◆ Exercise description ◆
Using the case summary, explain in one to three sentences why the appellate court reversed the dismissal of the intentional misrepresentation claims against Greene and Murphy Development.

◆ Excerpt ◆
===

465 S.W.3d 574
Tenn. Ct. App.2014Background
- In 2004 CHA purchased White Oak Apartments from members of Azalea Development via a Transfer Agreement; Section 7 incorporated representations from Azalea’s Original Operating Agreement (including compliance with FHA/ADA and qualification under IRC §42(g)).
- The Transfer Agreement contained a three-year Survival Clause limiting the survival of representations, warranties, and indemnities, but excepting claims for fraud or intentional misrepresentation.
- DOJ sued Azalea in 2009 alleging FHA/ADA noncompliance; a 2010 consent order required retrofits.
- CHA sued (Sept. 2010) the individual sellers (John Murphy, Paul Murphy, Adren Greene) and Murphy Development for breach of contract and intentional misrepresentation, alleging the apartments were noncompliant at closing.
- Defendants moved for summary judgment, relying on the Survival Clause to bar breach claims and on affidavits from John and Paul Murphy that any representations were based on architects’/engineers’ statements (negating intent to deceive).
- Trial court granted summary judgment on all claims; appellate court affirmed breach claims and affirmed dismissal of misrepresentation claims as to John and Paul, but reversed as to Greene and Murphy Development for lack of affidavits.

===

◆ Provided records ◆
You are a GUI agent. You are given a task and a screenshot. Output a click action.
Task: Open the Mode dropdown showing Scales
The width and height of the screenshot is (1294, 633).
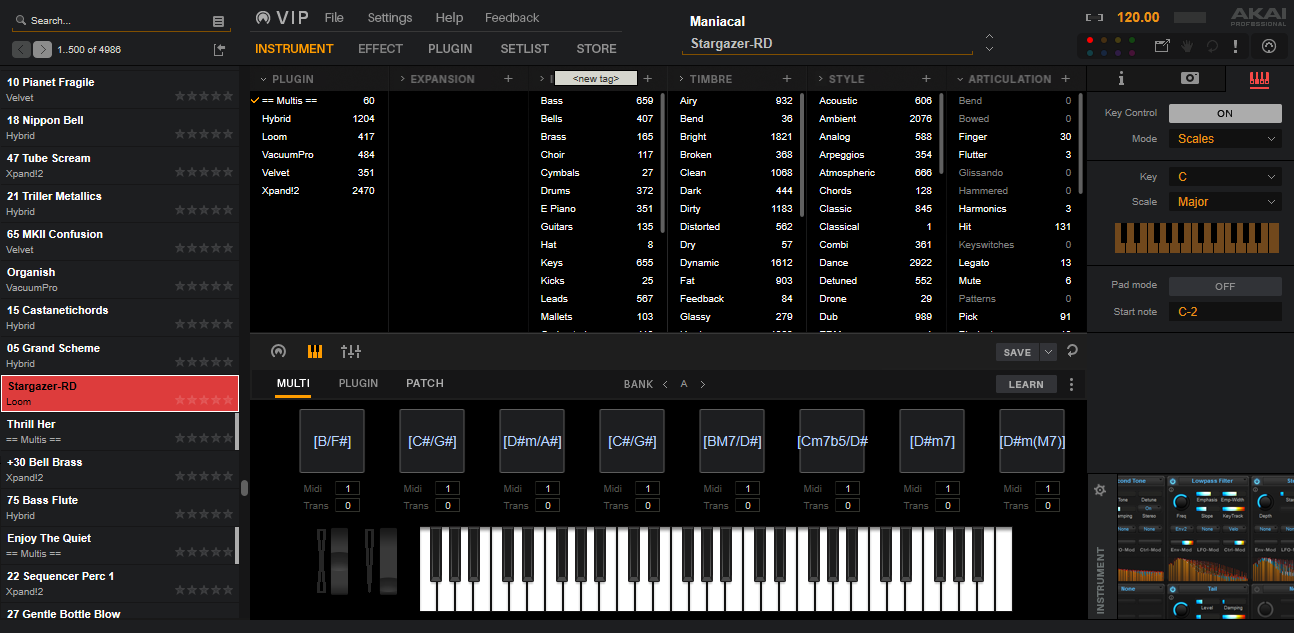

===

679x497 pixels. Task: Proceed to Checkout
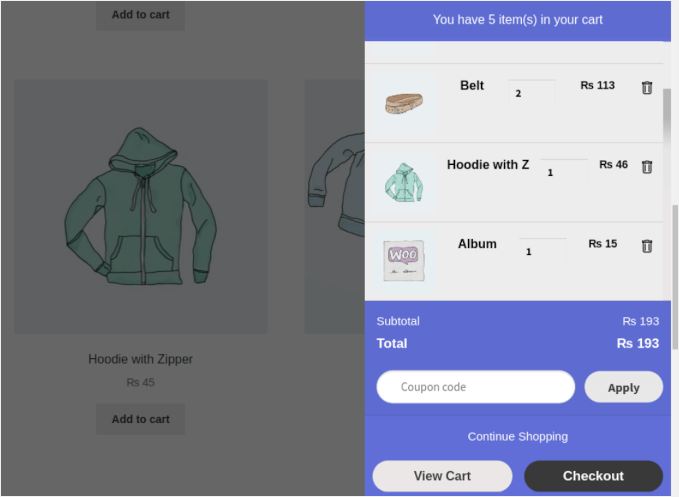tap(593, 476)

===

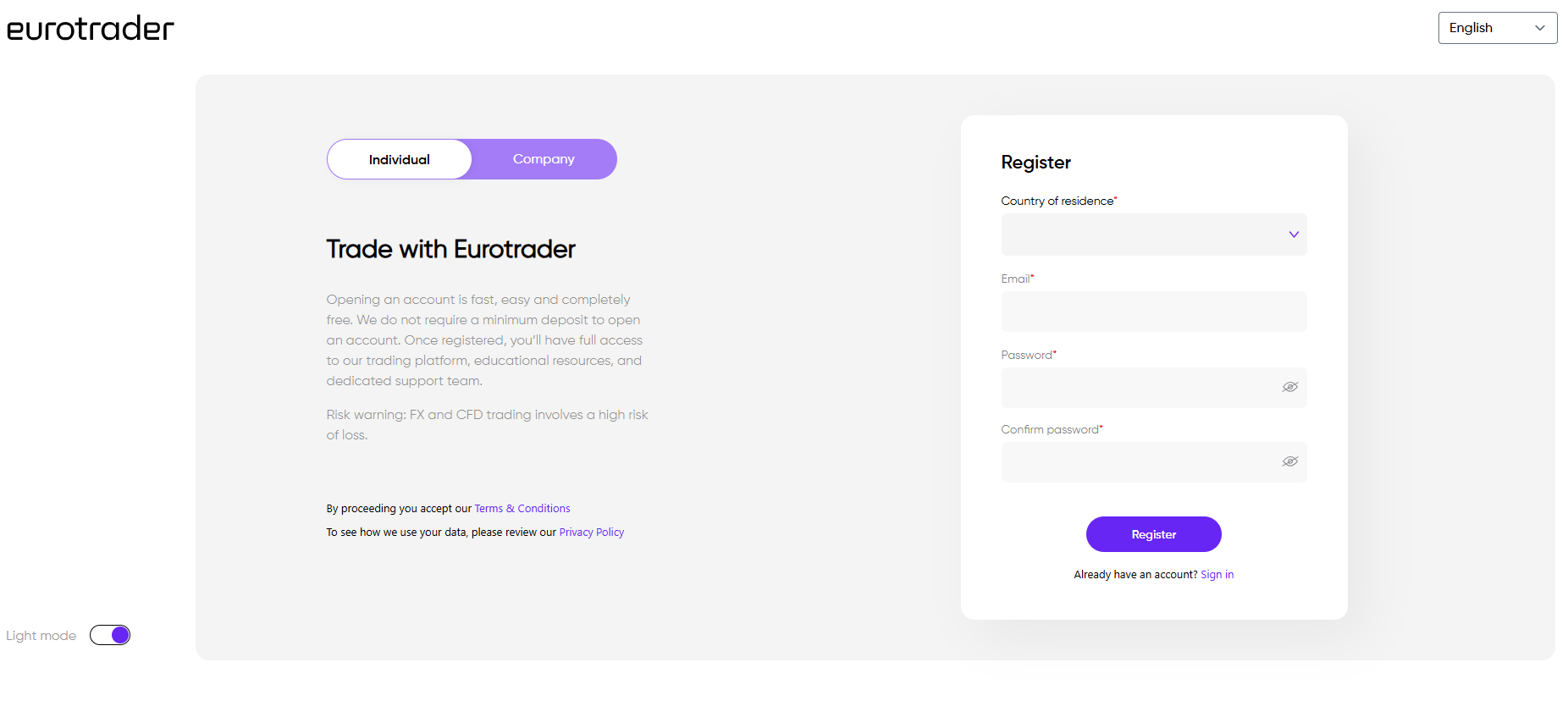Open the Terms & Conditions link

===

◆ Task output ◆
The misrepresentation claims against John and Paul Murphy were dismissed on the strength of their affidavits saying any representations were based on architects' and engineers' statements, which negated intent to deceive. No such affidavits were offered for Greene or Murphy Development, so the court reversed as to them.